Double-sided wet fabric evaporator utilizing wind and solar energy efficiently — One-dimensional transient simulations

Abstract

The performance of the double-sided fabric seawater evaporator suggested by Nosoko et al. ( Desalination and Water Treatment16 (2010) 254) was simulated for a sunny day under subtropical and maritime climate conditions by a one-dimensional transient modeling. The concentration of seawater increases exponentially with the downstream distance along the fabric while the temperature and the evaporation rate increase gradually. In a polyester fabric, seawater flows fast and the concentration of the effluent brine is kept constant in a small range by adjusting the rate of influent seawater according with the solar radiation.
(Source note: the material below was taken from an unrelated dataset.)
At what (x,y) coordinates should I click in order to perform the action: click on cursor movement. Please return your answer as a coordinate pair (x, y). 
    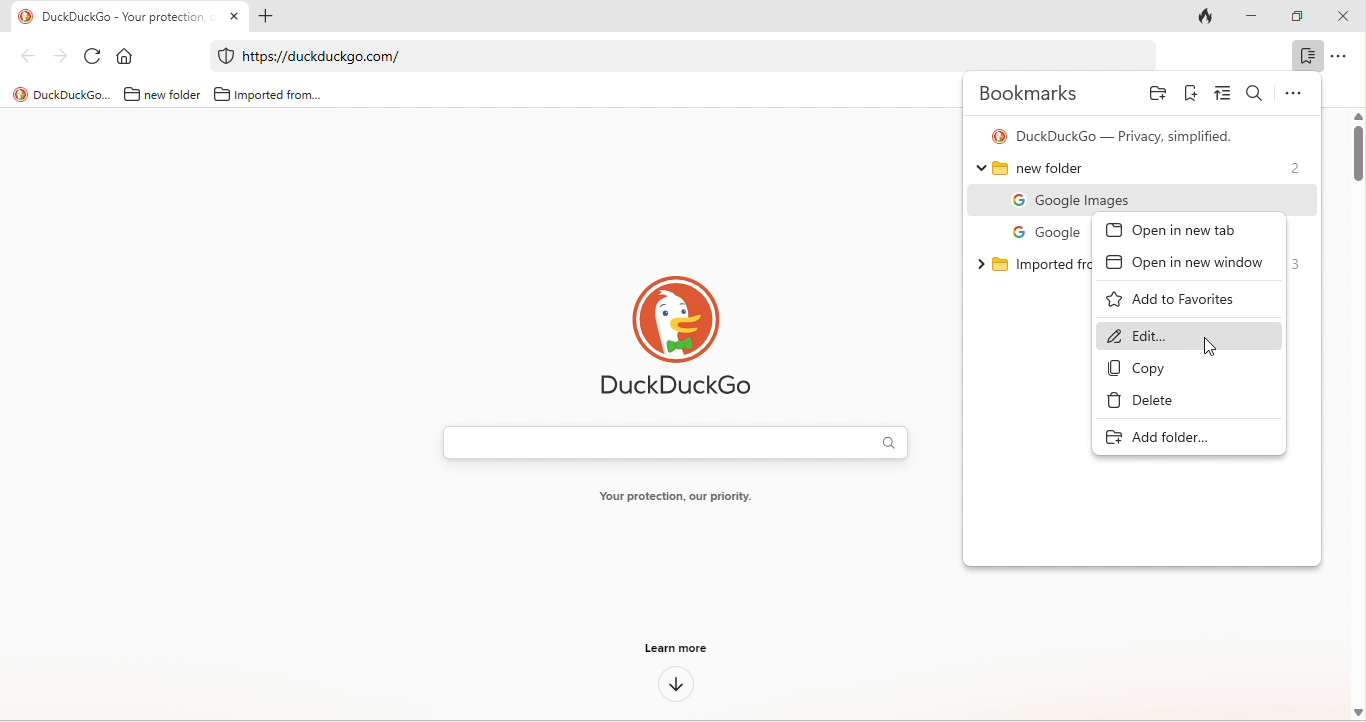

In a cotton fabric, seawater flows slow, causes a large time lag between the influent and effluent, and thus varies the effluent concentration greatly. The temperature and evaporation rate of the polyester are approximately the same as those of the cotton. The daily evaporation is 9.41 kg/ day ⋅ m 2 − fabric under a solar radiation of 27.6 MJ/ m 2. Lumped capacitance model ( Desalination and Water Treatment16 (2010) 254) was found to predict quite accurately the averages of the evaporation rate and temperature of fabric, but to fail in prediction of the temporal variations of the effluent concentration.